Biography

Filipowski

Richard Filipowski (1923-2008, Canada) was a United States-based artist who worked across multiple media in the New Bauhaus style. Filipowski, a teacher by vocation, held positions at the Institute of Design in Chicago and The Harvard School of Design; he also served as professor emeritus at MIT. Many of his teaching roles were contemporaneous with those of Marcel Breuer, Walter Gropius and Laslo Moholy-Nagy. Filipowski's close working relationship with these men, and with Moholy-Nagy in particular, places him at the center of modernist art and design circles in America, and among the foremost Bauhaus artists active in the mid twentieth century.

Filipowski was born in Poland in 1923 and immigrated to Canada in 1927. His family described him as an avid draughtsman in his youth.  In 1938, Filipowski’s discovery of a MoMA exhibition catalog of Bauhaus artwork inspired him to pursue a formal education in the arts. Consequently, Filipowski wrote Moholy-Nagy, a founding member and teacher at the New Bauhaus, appealing to him for his mentorship.  Moholy-Nagy was so impressed by Filipowski that he invited him to join his program.

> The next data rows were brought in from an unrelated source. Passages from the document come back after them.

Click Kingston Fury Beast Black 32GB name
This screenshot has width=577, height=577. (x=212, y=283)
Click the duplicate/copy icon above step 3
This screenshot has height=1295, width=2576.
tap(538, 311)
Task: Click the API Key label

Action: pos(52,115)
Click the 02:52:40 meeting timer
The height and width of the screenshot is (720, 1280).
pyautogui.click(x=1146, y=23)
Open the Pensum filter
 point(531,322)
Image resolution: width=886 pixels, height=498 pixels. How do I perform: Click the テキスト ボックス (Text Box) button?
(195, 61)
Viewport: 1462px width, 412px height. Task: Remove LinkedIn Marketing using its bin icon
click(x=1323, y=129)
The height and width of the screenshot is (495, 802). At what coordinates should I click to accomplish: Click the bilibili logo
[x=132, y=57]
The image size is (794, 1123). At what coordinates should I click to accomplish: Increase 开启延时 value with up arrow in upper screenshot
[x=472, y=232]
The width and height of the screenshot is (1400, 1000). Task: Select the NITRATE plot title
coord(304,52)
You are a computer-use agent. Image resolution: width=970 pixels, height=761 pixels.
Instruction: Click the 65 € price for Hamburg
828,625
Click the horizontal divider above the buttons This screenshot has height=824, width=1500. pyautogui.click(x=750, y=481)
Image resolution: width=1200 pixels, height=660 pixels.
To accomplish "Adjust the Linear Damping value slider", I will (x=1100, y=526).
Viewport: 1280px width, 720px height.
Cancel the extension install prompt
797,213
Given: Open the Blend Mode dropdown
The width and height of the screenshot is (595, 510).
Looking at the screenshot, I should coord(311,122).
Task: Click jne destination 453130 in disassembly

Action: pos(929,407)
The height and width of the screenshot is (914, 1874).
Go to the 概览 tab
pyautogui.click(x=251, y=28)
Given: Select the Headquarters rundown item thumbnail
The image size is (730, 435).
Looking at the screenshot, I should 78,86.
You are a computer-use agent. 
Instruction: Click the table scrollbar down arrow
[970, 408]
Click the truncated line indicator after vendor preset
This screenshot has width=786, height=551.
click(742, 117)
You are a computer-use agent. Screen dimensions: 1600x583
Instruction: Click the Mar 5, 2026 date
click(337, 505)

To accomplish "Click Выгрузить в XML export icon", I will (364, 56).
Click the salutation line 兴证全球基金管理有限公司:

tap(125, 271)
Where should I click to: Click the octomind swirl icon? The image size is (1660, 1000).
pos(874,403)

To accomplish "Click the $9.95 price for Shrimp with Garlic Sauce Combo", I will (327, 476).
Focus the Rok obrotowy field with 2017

Filipowski's relationship with Moholy-Nagy evolved over time from student to collaborator and peer. Moholy-Nagy instructed Filipowski across multiple media, including painting and metalwork in the Bauhaus style. As a testament to his admiration of Filipowski's body of work, Moholy-Nagy featured several of Filipowski's works in his seminal text Vision in Motion (1947), and Filipowski was the only student Moholy-Nagy called upon to join the New Bauhaus faculty. He taught there from 1946-1950, joining the ranks of Walter Gropius and Marcel Breuer.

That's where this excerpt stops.